Rachel Grobstein
My miniature sculptures and paintings are inventories of daily life. I filter real world objects through a meticulous handmade process, using a radical scale shift to defamiliarize commonly overlooked objects and invite intimate, slow scrutiny.
My miniature sculptures engage with the tradition of still life, cataloguing an everyday world where routine meets consumer culture and personal history. Presented here are works from a series of boxes and piles that suggest narratives though people are absent, through details like layers of tape. Also presented are works from a series based on the objects found on people's bedside tables. I began by asking friends for pictures of their nightstands, and then expanded the series to a wide group of people across the country. I'm interested in how these collections speak to universal themes, from memory and self care to sex and dreams, and also create complicated individual portraits of their owners.
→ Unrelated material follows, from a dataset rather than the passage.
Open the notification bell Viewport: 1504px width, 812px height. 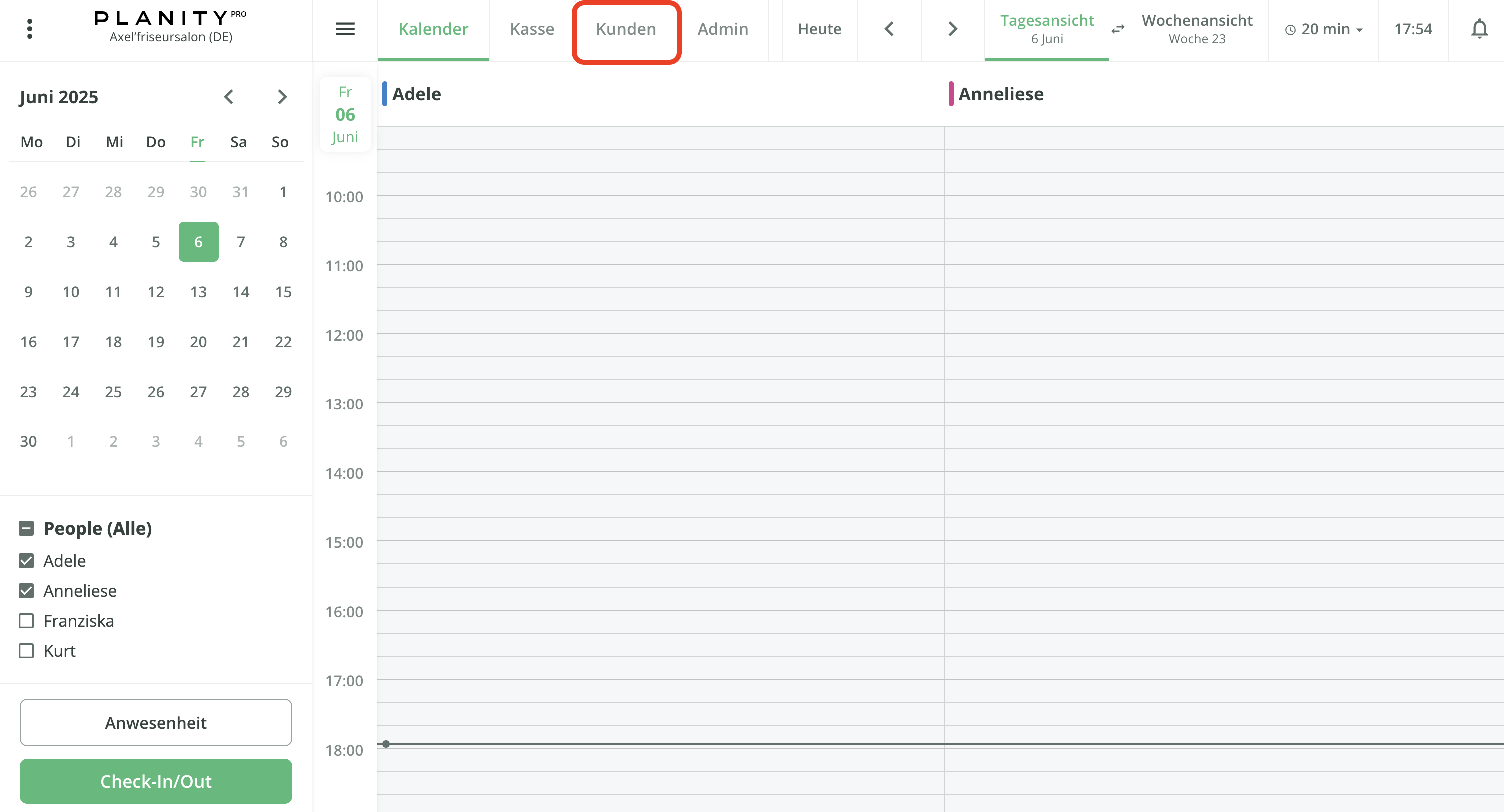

My miniature gouache paintings are cut from paper and installed directly into the wall with pins. They create an architecture of shadows and reference natural specimens. Works in a current series use themes of space junk, zodiac charts and the mythology of specific constellations to speak to daily routine and consumer detritus . I have been researching how space junk (defunct human-made objects like rockets, satellites, etc) is rapidly accumulating in the earth's atmosphere. I interpret this idea in my work using detritus of consumer culture, out of sight in landfills but not gone.